On est quatorze en tout, douze à peindre et deux de nos potes s’occupent plus de ce qui est photos et vidéos depuis nos débuts. En ce qui concerne nos support de prédilection, ils sont différents pour chacun. Pour faire court, une partie de l’équipe est encore active sur roulants, exclusivement à l’étranger bien sûr, certains peignent la rue et continuent de faire circuler leur nom en solo, d’autres sont dans l’expérimentation ou le post-graffiti. Les camions représentent vraiment la partie émergée de l’iceberg, nous avons aussi réalisé beaucoup de peintures en commun sur d’autres supports qui sont restés inédites jusqu’à aujourd’hui, mais ça c’est pour un autre livre, plus gros, plus grand, qui ne sortira que dans quelques années et en très peu d’exemplaires.
Une anecdote particulière ?
90 % des camions que nous avons peints sont réalisés illégalement, du coup des anecdotes, il y en a des dizaines. La plupart du temps, ça se passe sans accroc car un autre avantage de bosser en équipe, c’est la rapidité d’exécution, mais parfois un proprio arrive quand on est en train de peindre, et là tu sais jamais comment ça peut se passer. Certains sont contents car ils préfèrent notre truc aux tags qu’il y avait en dessous, mais la plupart sont d’abord dégoutés.
Selon le nombre qu’on est, ils se mettent plus ou moins en colère ou appellent les flics… il y a aussi le mec qui te met un couteau sous la gorge à trois heures du mat dans le quartier de Père-Lachaise, en arrivant par derrière pendant que tu peins un petit deux lettres en dix minutes a deux, et que tu l’as pas senti arriver. Heureusement un de nos pote fait le check à cinquante mètres, voit la scène et peut à son tour profiter de l’effet de surprise pour nous sauver la mise.

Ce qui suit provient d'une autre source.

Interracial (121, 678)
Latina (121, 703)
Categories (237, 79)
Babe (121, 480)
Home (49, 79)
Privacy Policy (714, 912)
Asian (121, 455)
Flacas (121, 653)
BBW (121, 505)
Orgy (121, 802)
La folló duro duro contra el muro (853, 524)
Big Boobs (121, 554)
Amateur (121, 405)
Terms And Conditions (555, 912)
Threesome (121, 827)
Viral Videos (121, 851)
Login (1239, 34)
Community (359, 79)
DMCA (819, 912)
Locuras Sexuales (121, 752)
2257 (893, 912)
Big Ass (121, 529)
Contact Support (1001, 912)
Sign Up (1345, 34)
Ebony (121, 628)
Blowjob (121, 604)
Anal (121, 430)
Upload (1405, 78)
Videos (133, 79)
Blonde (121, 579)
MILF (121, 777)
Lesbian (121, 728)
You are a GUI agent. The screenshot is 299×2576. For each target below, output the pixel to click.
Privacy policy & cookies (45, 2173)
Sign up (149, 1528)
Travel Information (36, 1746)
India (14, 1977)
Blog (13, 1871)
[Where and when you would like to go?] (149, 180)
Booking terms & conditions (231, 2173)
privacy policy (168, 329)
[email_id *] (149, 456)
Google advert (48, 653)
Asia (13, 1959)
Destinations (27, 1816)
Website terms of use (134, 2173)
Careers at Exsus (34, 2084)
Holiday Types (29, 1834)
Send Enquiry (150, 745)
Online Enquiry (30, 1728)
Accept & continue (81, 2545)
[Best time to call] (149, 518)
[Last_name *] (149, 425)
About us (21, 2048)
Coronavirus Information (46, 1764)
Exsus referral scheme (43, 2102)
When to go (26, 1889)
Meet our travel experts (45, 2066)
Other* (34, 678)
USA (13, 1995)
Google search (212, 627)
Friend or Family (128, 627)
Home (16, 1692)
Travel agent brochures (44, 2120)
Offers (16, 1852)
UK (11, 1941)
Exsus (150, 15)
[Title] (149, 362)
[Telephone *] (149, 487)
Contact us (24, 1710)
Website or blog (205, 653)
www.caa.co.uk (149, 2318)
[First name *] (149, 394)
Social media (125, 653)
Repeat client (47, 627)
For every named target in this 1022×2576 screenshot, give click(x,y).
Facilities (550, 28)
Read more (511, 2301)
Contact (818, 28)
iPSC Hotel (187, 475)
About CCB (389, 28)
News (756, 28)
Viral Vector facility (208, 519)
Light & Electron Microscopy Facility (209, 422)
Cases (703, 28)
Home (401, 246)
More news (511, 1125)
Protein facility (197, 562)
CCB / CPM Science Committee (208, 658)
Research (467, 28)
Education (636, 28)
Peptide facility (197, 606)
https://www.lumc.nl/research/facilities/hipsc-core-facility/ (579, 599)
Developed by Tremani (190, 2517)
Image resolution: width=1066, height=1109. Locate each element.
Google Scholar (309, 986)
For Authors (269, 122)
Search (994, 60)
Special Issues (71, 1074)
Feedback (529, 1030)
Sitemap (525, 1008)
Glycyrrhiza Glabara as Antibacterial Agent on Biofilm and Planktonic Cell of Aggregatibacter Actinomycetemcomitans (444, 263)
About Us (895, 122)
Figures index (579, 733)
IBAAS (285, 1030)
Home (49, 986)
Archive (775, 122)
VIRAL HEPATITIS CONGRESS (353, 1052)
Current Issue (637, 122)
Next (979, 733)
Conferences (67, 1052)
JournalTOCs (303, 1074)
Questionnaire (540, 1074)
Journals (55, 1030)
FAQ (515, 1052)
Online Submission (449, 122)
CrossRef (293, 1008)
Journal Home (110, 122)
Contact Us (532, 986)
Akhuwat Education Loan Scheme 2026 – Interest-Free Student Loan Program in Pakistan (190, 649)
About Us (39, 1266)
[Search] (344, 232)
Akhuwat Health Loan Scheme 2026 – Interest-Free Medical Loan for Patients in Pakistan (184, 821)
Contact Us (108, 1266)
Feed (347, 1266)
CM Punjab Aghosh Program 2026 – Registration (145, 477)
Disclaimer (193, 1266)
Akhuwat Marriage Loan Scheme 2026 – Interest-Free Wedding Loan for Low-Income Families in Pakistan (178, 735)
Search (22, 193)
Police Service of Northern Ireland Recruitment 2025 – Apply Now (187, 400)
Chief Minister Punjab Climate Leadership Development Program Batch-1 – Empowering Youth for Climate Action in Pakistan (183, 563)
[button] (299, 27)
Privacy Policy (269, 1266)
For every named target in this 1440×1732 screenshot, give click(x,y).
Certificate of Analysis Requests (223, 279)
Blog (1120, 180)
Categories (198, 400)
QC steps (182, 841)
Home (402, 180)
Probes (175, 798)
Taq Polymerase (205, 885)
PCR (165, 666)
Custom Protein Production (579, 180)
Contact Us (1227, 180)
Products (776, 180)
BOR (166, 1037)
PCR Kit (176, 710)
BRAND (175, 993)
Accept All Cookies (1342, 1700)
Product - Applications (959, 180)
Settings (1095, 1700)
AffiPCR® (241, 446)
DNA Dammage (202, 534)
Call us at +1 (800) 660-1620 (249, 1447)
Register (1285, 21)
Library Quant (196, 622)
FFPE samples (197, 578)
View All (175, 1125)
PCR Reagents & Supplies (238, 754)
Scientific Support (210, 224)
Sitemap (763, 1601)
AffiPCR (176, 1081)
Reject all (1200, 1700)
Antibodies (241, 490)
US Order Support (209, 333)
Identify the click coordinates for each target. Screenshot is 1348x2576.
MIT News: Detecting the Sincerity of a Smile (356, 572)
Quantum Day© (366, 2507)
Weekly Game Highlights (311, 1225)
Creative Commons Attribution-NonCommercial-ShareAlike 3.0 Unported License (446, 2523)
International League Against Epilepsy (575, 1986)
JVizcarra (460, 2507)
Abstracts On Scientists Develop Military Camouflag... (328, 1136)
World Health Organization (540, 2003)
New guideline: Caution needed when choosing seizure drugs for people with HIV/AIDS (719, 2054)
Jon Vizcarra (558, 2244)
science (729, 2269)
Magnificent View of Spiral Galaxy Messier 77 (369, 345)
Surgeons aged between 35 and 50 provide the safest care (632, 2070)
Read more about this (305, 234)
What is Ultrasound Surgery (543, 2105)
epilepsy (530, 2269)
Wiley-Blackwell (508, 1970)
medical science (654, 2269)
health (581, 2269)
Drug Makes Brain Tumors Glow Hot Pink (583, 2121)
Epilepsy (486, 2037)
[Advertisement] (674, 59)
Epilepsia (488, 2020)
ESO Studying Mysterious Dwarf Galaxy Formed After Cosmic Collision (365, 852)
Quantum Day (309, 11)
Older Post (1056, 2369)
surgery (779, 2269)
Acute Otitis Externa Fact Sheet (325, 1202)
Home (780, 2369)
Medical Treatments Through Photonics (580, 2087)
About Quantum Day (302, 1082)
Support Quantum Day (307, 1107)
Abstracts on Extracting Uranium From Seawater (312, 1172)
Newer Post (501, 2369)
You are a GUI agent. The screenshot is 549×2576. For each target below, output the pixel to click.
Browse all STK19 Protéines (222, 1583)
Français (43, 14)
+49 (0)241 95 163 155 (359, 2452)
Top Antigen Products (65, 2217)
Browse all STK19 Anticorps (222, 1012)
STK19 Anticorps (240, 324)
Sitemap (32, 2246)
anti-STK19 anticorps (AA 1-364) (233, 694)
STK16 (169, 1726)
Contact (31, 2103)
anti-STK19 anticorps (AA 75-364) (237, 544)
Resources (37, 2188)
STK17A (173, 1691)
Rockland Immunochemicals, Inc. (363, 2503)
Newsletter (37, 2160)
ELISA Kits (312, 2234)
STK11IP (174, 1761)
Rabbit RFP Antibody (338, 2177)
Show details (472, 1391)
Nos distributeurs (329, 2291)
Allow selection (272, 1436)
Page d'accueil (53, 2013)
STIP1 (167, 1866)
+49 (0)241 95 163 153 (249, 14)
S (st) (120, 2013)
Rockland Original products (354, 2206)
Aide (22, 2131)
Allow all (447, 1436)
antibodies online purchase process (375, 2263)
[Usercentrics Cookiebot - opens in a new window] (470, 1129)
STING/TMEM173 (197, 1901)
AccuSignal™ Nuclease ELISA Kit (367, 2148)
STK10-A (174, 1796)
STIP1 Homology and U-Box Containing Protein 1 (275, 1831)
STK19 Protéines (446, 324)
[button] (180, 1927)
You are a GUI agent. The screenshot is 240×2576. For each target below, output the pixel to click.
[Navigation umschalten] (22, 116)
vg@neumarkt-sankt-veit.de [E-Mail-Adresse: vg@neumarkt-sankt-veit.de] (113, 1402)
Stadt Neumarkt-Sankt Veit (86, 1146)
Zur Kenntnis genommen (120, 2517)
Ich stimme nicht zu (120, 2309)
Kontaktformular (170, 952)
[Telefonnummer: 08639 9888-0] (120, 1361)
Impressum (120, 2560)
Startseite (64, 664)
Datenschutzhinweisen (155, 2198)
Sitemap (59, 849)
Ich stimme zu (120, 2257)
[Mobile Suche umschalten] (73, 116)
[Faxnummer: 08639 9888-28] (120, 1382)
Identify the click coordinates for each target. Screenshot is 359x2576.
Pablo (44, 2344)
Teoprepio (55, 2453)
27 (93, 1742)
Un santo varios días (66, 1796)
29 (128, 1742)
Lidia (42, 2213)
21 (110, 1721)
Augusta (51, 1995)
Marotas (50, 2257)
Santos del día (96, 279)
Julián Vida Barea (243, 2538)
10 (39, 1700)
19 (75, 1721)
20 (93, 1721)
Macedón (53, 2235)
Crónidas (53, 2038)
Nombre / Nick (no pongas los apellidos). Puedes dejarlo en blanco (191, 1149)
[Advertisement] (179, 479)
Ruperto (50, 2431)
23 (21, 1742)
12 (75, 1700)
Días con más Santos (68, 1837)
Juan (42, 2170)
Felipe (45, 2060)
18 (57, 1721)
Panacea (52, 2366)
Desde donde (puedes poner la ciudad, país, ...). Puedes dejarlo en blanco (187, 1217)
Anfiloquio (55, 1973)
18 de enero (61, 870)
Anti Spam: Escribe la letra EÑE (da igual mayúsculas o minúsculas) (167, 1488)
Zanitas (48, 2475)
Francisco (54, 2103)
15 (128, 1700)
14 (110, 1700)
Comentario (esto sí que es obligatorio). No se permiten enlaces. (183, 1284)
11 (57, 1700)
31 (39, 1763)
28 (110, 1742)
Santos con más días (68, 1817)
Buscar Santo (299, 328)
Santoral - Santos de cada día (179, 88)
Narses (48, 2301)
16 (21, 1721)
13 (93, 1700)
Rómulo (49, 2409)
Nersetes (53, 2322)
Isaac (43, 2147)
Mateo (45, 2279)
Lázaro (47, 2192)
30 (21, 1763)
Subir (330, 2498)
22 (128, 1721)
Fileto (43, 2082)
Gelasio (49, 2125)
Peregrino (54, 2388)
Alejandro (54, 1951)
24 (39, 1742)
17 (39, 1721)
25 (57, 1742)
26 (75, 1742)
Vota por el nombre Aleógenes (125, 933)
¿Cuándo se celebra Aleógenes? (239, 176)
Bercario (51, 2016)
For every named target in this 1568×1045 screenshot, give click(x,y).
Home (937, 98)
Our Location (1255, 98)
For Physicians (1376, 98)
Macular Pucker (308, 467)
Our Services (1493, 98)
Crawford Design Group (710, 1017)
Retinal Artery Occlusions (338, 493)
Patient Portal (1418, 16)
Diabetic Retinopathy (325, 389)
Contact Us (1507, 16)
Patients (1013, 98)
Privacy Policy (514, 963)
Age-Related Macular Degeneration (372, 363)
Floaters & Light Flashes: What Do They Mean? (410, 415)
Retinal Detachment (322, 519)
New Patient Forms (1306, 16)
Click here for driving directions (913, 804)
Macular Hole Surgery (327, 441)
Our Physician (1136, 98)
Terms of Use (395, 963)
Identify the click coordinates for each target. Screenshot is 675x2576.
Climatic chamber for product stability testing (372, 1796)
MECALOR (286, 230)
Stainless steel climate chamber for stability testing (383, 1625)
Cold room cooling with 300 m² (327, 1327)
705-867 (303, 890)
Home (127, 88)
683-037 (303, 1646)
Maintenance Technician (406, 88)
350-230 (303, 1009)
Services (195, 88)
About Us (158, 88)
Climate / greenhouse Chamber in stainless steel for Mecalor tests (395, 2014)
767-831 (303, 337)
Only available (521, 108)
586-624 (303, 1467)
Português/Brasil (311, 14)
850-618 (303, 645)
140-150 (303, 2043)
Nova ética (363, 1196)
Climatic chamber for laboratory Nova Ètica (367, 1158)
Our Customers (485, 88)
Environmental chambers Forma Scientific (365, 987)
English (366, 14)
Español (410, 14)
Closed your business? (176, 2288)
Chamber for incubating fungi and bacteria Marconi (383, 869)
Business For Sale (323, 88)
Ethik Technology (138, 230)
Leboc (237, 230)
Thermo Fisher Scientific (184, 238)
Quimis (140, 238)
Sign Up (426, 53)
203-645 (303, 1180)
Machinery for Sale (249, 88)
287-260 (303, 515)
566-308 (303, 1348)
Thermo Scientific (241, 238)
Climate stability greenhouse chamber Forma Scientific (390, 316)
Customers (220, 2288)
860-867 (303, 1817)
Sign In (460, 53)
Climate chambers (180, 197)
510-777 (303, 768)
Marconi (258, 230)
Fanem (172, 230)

Ou encore ce proprio qui arrive vers nous en courant, déterminé à nous défoncer. Ton pote arrive à se barrer, le mec m’attrape, clef de bras, mandale, m’explique que ça sert a rien de me débattre, que c’est un passionné de baston, qu’il fait du MMA et s’entraine avec la BAC du coin. Le gars est une masse, après quelques grosses gifles, j’arrive à négocier de finir, en lui promettant que ce sera mortel. Il nous laisse finir en nous insultant, puis au fur et a mesure voit la tête de Robocop dont il est fan apparaître sur son camtar, des lettres bien calibrés, et un fond avec des éclairs dans le ciel un peu kitsch. Là, il commence à s’excuser, puis il va dans le bar d’en face nous chercher deux whiskys cocas, nous dit que son camion lui sert à transporter des œuvres d’arts, et qu’il le trouve mieux comme ça que tout blanc !
Sans parler de toutes les disquettes qu’on a mises aux flics, à force certains ont développé de vrais talents d’acteurs, à base de fausses autorisations, de soit-disant commande du proprio… depuis quand des mecs qui vendent des fruits et légumes commandent des Terminator, ou des nanas à poil ?!
Des projets ?
On a des centaines d’heures de rush de nos actions, de nos peintures terminées, de photos, plein d’idées de bouquins, de vidéos. On ira au bout de certains de ces projets c’est sûr. Mais surtout continuer de peindre ensemble même si certains d’entre nous ont quitté Paris. C’est toujours aussi bon quand on se retrouve.